ASSIGNED TASK 1: Transcribe the living wage article starting with "These organisations join" and going on through "pay less than the real living wage.".
ASSIGNED TASK 2: According to the living wage article, how many employers have accredited with the Living Wage Foundation since the start of the virus crisis?

SELECTED TEXT:
===============
THE voluntary real living wage is to increase to £10.85 an hour in London and £9.50 across the rest of Britain, giving a pay rise for more than 250,000 workers.

The new rates, announced by the Living Wage Foundation today, are an increase of 10p in the capital and 20p elsewhere, and will be paid by almost 7,000 employers.

More than 800 employers have accredited with the foundation since the start of the virus crisis, including Tate and Lyle, Network Rail and the All England Lawn Tennis Club.

These organisations join two-fifths of FTSE 100 companies and thousands of small businesses who are paying their staff the voluntary rate, which is above the statutory minimum.

The foundation said since its rates were launched in 2011 more than £1.3 billion in extra wages has gone to workers and families.

The voluntary rate is now 78p an hour more than the government minimum wage for over 25-year-olds and the London living wage is £2.13 an hour higher.

A full-time worker paid the new £9.50 real living wage will receive more than £1,500 in additional wages a year compared with the current government minimum, said the foundation.

New research by the Living Wage Foundation estimated that 5.5 million jobs – one in five of the total – pay less than the real living wage.

Living Wage Foundation director Laura Gardiner said: “It’s an incredibly challenging time for us all, but today’s new living wage rates will give a boost to hundreds of thousands of UK workers, including thousands of key and essential workers like cleaners, care workers and delivery drivers who have kept our economy going.

“Since the start of the pandemic, employers have continued to sign up to a real living wage. These are the employers that will allow us to recover and rebuild from this crisis.”

TUC general secretary Frances O’Grady said: “People who work for a living ought to earn a decent living. 

“Yet many of the key workers getting us through this crisis — such as carers, supermarket staff and delivery drivers — earn less than the real living wage.”
===============
DATA FOR ANALYSIS:
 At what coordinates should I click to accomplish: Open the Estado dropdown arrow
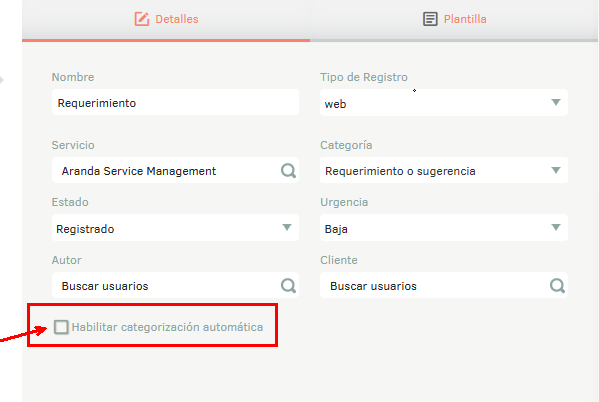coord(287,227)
===============
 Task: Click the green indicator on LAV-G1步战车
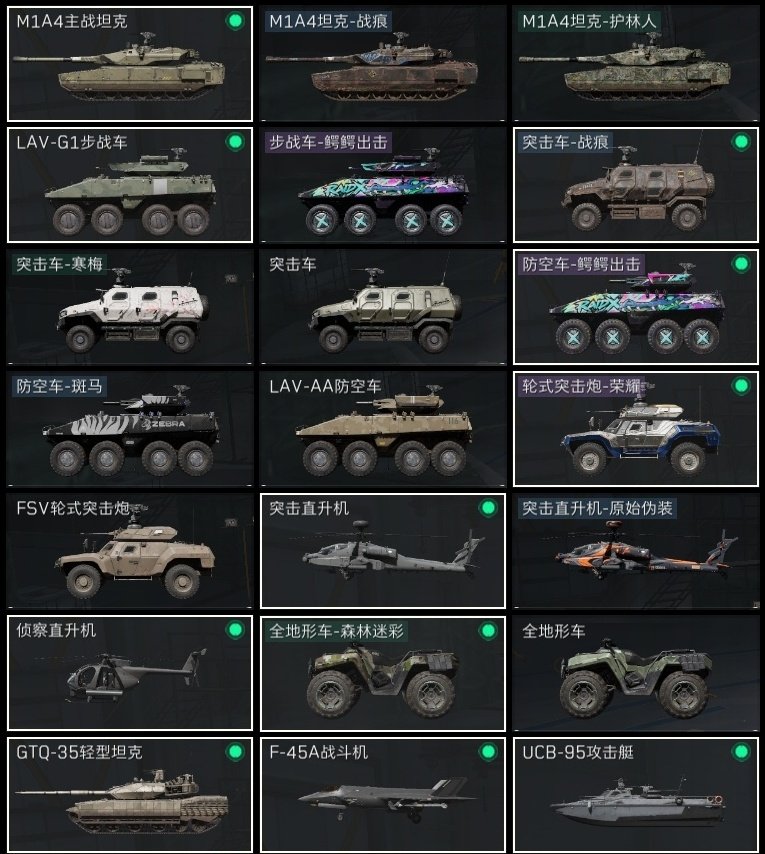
===============
TASK SOLUTION 1:
These organisations join two-fifths of FTSE 100 companies and thousands of small businesses who are paying their staff the voluntary rate, which is above the statutory minimum.

The foundation said since its rates were launched in 2011 more than £1.3 billion in extra wages has gone to workers and families.

The voluntary rate is now 78p an hour more than the government minimum wage for over 25-year-olds and the London living wage is £2.13 an hour higher.

A full-time worker paid the new £9.50 real living wage will receive more than £1,500 in additional wages a year compared with the current government minimum, said the foundation.

New research by the Living Wage Foundation estimated that 5.5 million jobs – one in five of the total – pay less than the real living wage.

TASK SOLUTION 2: More than 800.